Quand soudain, un sentiment encore inconnue envahie le plus profond de mon être...
C'était la peur.

La peur d'être loin de mes proches, de mes amies, de m'engager dans un conflit qui semblait perdu d'avance vu la grandeur de l'agresseur...

J'ignore encore si c'est le courage ou la folie qui m'a poussé à embarquer en direction d'Helsinki.

Le voyage fut particulièrement long et éprouvant. Dû à l'interdiction des Chleuhes d'envoyer des volontaires en Finlande**, nous avons essayé de nous faire passer pour des touristes partis pour la Suède.

Non seulement le voyage était interminable, mais en plus la Gestapo nous a traqués pour tenter de rapatrier le plus de volontaire. Nos instructeurs nous ont appris à dire : "Keine problème" au cas où nous finissions interrogés.

Demain je débarquerai sur le sol finlandais, qui, je le sens, sera mon tombeau...

6 janvier,

Je n'aurais jamais cru être acclamé par une foule en délire pendant notre sortie du train de Laponie.

La région était d'ailleurs peu desservie en matière de transport, comme le reste du nord-ouest finlandais, c'est un étrange plaisir que de voir toute cette population se déplacer pour nous voir, comme si nous étions les cavaliers croisés venus sauver la terre sainte.
Ironique quand on sait qu'ils sont Protestants ici.

Nous avons été invités dans une taverne locale pour célébrer notre venue. Je me suis retrouvé face à des individus de toutes nationalités, comme durant mes rares passages au port de Marseille durant mon adolescence.

Suédois, norvégiens, français, anglais, et même un espagnol.

C'est durant cette soirée que j'ai découvert les soldats finlandais, peu bavard en dehors de leurs heures de pause, j'ai compris que le peuple finlandais est un peuple brave, n'ayant jamais peur de ce qui les attend.

J'ai remarqué leurs caractéristiques ; plutôt trapus, mais doté d'une force incroyable, l'un prétendait avoir arrêté un tank russe en enfonçant dans ses chenilles un tronc d'arbre.

En parlant de russe ... Ruskov ! Ruskov ! Ruskov ! Qu'ils répètent ... les deux peuples se détestent, on sent que les soldats finlandais seraient prêts à aller jusqu'à Leningrad*** pour brûler le palais d'hiver.

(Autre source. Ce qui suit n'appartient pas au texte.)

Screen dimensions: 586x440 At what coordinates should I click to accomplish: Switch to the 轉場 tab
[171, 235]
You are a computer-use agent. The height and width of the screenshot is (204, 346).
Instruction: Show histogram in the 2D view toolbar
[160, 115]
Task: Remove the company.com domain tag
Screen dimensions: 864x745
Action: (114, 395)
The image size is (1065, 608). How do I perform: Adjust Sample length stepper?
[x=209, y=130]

Une chose qui m'a fascinée quand j'ai eu l'occasion de discuter avec eux, c'est le "Sisu", c'est une expression unique au finlandais, il représente la ténacité d'un Finlandais face à un objectif à atteindre.

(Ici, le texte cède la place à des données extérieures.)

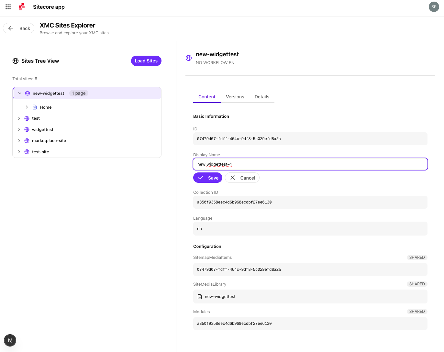The image size is (444, 352).
Task: Click the Sitecore logo in the top bar
Action: click(21, 7)
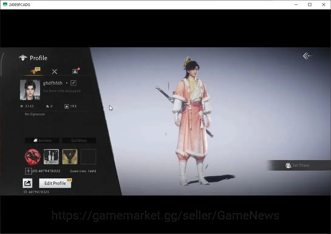
Task: Open the profile tab with NEW badge
Action: click(x=35, y=71)
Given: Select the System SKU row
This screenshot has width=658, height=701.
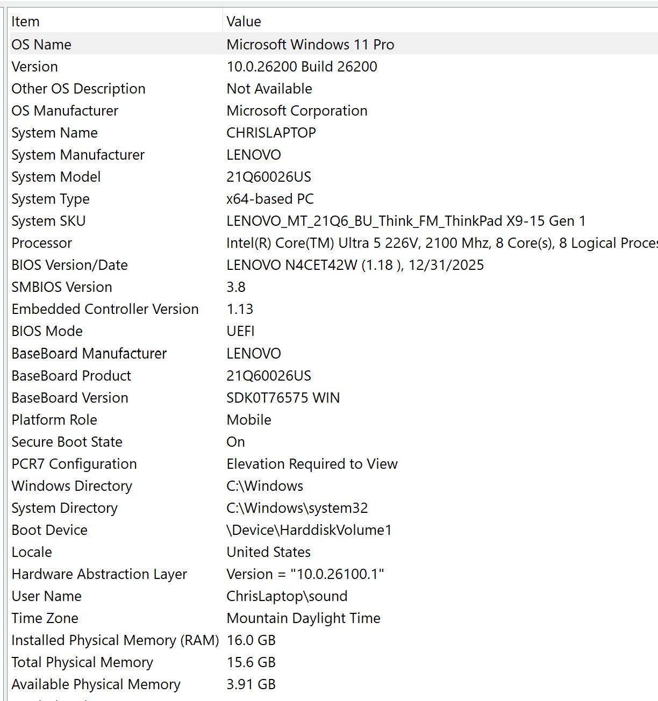Looking at the screenshot, I should 334,221.
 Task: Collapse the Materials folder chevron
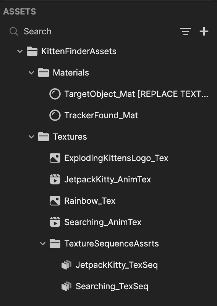click(x=31, y=72)
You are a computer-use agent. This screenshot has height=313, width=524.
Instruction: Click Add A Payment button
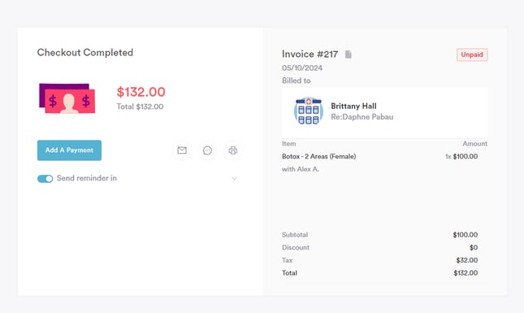pyautogui.click(x=69, y=150)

Dans un certain sens, il me rappelle le Bushido, le code d'honneur japonais utilisé par les samouraïs d'entre-temps qui résume cette pensée de ne jamais abandonner même quand la défaite est imminente.

Je sais que cette joie n'est que de courte durée ... Pour être honnête, j'ignore si le "Sisu" sera d'une réelle utilité pour sauver notre peau... Les Finlandais en revanche...

7 janvier,

Nos premiers jours d'instruction furent très rudes, notamment dû au décalage linguistique entre nos deux peuples.

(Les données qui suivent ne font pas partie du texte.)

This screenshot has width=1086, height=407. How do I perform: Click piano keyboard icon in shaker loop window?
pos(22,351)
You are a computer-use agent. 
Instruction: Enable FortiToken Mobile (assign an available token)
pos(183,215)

Même si nos supérieurs nous servaient de traducteur, la langue finnoise semblait être bien trop complexe pour eux et nous.

En parlant du finlandais, le premier mot que j'ai appris était : "Suomi", Finlande simplement, car il s'agissait du nom donné à leur arme la plus redoutable : Le "suomi KP31", un pistolet-mitrailleur que j'aurais rêvé posséder afin de dégommer les régiments soviétiques.

Bien que je doive au final me contenter d'une sorte de fusil norvégien, le Krag-Jorgensen, très efficace à longue distance, mais très encombrant. Entretenir une arme en hiver est une véritable horreur, surtout en ces températures infernales.

Les tenues finlandaises sont aussi très déstabilisantes, il s'agit majoritairement de matériel allemand datant de la Première Guerre mondiale. C'est assez étonnant pour un pays qui est si éloigné de la culture germanique.

8 janvier,

La dernière chose que je pensais faire en guise entrainement, c'est bien du ski !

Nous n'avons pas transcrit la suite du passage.